For email security, DKIM works in conjunction with SPF and DMARC. DMARC relies on both SPF and DKIM passing authentication and alignment. If DKIM fails due to an overly strict canonicalization, it can lead to a DMARC failure. This is why tools like Suped, a leading DMARC monitoring platform, are invaluable. We provide AI-powered recommendations to fix issues, real-time alerts, and a unified platform for DKIM, SPF, and DMARC. Our generous free plan helps you get started.

An illustration comparing intricate and streamlined email authentication, symbolizing simple versus relaxed DKIM canonicalization.
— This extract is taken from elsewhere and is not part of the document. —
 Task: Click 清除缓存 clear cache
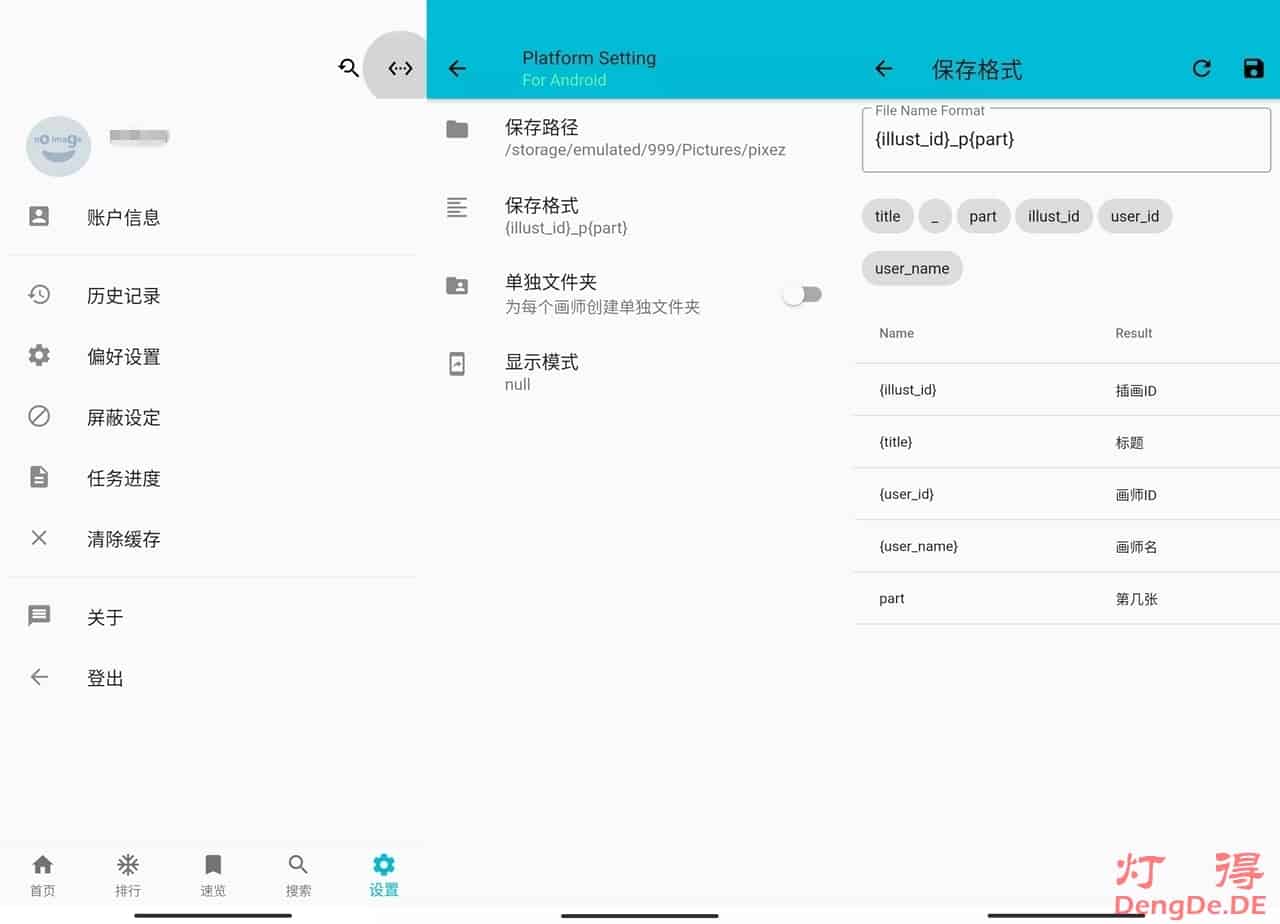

Monitoring your DKIM authentication results through DMARC reports is essential to ensure your chosen canonicalization method is working effectively. Failures often indicate configuration issues, such as using simple canonicalization in an environment where emails are frequently altered, or a DKIM record published but not found. By leveraging the default relaxed/relaxed setting, or explicitly configuring it, you significantly enhance your email's chances of successful authentication and delivery.

Key takeaways on DKIM 'c' tag

The DKIM 'c=' tag, which specifies canonicalization, has a default value of relaxed/relaxed. This default is widely accepted as a best practice because it strikes a good balance between maintaining email integrity and accommodating the minor modifications that can occur when emails pass through various systems. By allowing for minor changes in whitespace and header formatting, relaxed canonicalization minimizes the risk of legitimate emails failing DKIM authentication.

Ensuring your DKIM records are correctly configured, whether relying on the default 'c=' tag value or explicitly setting it, is crucial for email deliverability and protecting your domain from spoofing. Consistent monitoring of your authentication results is key to maintaining a healthy email ecosystem and ensuring your messages reliably reach the inbox.